CS 336: Language Models from Scratch - Lecture Notes

Introduction

• Instructors: Percy and Tatsu
• Course Focus: Building language models from scratch, covering data, systems, and modeling.
• Course Evolution: Increased class size by 50%, lectures available on YouTube.

Course Rationale

• Current Crisis: Researchers are disconnecting from the technology behind language models.
• Abstractions: Increasing layers of abstractions (prompting models) can obscure understanding.
• Need for Understanding: Fundamental research requires tearing down abstractions and understanding the full stack.

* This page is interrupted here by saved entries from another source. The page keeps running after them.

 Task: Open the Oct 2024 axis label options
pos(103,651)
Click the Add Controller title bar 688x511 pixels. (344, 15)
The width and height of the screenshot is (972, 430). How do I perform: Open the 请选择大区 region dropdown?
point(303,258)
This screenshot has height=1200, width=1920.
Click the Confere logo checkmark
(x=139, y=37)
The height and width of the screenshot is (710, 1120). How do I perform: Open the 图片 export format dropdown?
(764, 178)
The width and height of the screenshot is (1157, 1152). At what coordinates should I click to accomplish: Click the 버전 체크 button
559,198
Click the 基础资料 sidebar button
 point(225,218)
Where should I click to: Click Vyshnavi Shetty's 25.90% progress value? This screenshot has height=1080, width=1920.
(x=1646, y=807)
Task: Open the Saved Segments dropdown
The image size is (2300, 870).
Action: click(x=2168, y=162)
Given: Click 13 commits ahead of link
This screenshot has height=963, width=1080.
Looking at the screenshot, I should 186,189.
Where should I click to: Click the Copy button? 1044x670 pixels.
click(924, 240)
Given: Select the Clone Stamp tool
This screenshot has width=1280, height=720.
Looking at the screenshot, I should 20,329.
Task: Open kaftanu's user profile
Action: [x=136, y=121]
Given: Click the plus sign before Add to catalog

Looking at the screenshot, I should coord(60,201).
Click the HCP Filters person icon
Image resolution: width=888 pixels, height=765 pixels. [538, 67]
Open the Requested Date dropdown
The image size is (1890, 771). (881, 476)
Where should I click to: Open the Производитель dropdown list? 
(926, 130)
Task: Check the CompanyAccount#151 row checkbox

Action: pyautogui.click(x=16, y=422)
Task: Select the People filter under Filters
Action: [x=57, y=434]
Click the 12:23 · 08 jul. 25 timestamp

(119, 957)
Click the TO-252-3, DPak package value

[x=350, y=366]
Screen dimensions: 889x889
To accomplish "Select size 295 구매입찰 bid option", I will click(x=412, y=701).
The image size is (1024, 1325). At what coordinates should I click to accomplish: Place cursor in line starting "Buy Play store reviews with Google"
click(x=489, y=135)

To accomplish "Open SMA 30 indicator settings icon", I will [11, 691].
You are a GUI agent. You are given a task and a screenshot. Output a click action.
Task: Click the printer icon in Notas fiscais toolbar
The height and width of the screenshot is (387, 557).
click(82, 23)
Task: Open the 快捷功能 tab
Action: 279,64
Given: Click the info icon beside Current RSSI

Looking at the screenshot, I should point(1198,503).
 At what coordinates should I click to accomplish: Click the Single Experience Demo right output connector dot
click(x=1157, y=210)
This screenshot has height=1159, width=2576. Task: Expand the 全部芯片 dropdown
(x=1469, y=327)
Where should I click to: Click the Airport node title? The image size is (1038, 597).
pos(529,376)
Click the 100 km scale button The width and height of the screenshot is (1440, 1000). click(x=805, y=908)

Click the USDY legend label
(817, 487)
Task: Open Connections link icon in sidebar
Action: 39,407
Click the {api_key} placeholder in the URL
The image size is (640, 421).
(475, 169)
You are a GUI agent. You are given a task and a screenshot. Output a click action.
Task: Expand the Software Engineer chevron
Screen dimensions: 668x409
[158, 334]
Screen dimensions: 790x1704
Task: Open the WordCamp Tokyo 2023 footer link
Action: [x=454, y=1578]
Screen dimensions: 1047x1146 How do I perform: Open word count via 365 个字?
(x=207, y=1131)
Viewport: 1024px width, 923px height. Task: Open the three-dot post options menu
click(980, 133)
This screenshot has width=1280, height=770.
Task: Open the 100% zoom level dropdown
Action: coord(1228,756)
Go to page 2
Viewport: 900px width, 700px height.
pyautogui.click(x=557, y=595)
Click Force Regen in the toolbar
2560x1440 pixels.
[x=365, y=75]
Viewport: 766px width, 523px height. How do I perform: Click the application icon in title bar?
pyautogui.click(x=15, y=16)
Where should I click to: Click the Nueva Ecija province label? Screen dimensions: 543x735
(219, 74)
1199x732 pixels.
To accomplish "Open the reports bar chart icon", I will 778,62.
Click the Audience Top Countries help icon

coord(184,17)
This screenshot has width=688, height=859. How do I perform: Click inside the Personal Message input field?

Challenges in Building Models

• Industrial Scale: Frontier models (like GPT-4) have massive parameters and training costs.
• Opacity: Many models are proprietary with limited public details.
• Small vs. Large Models: Small models may not represent phenomena seen in large models (e.g., emergent behavior).

Knowledge Areas

1. Mechanics: Understanding the technical ingredients (e.g., transformers, GPUs).
2. Mindset: Maximizing hardware potential and taking scaling seriously.
3. Intuitions: Data and modeling decisions—partially teachable due to scale variance.

The Bitter Lesson

• Algorithm & Scale: Efficiency at scale is crucial; algorithmic advancements are significant.
• Resource Efficiency: Key for cost-effective model training and operation.

Course Logistics

• Website: Central hub for class resources.
• Assignments: Five assignments, no scaffolding code, unit tests provided.
• Cluster Access: Together AI providing H100s.
• Student Participation: Encouraged to start assignments early due to cluster demand.

Course Structure

1. Basics: Implement tokenizer, model architecture, and training loop.
2. Systems: Optimize for hardware efficiency (kernels, parallelism, inference).
3. Scaling Laws: Experiment at small scale to predict large scale performance.
4. Data: Importance and processing of data for training.
5. Alignment: Model fine-tuning and instruction following.

Detailed Units

Basics

• Components: Tokenizer, transformer architecture, training loop.
• Assignment: Implement BP tokenizer, transformer, AdamW optimizer.

Systems

• Topics: Kernels, data and model parallelism, inference techniques.
• Assignment: Implement kernels and parallelism methods, focus on benchmarking.

Scaling Laws

• Goal: Determine optimal model size for given compute budget.
• Assignment: Fit scaling laws and predict hyperparameters at larger scales.

Data

• Focus: Evaluate, curate, filter, and deduplicate data.
• Assignment: Process raw data, train classifiers, improve perplexity.

Alignment

• Concepts: Instruction following, model safety.
• Phases: Supervised fine-tuning (SFT) and feedback-based learning.
• Assignment: Implement SFT, preference-based learning methods.

Conclusion

• Efficiency as a Principle: All course decisions reflect maximizing efficiency.
• Current Constraints: Compute-constrained environment dictates decisions.
• Future Considerations: As constraints shift, design decisions may change.

Next Lecture Preview

• Topic: Dive into PyTorch, focusing on resource accounting and foundational building blocks.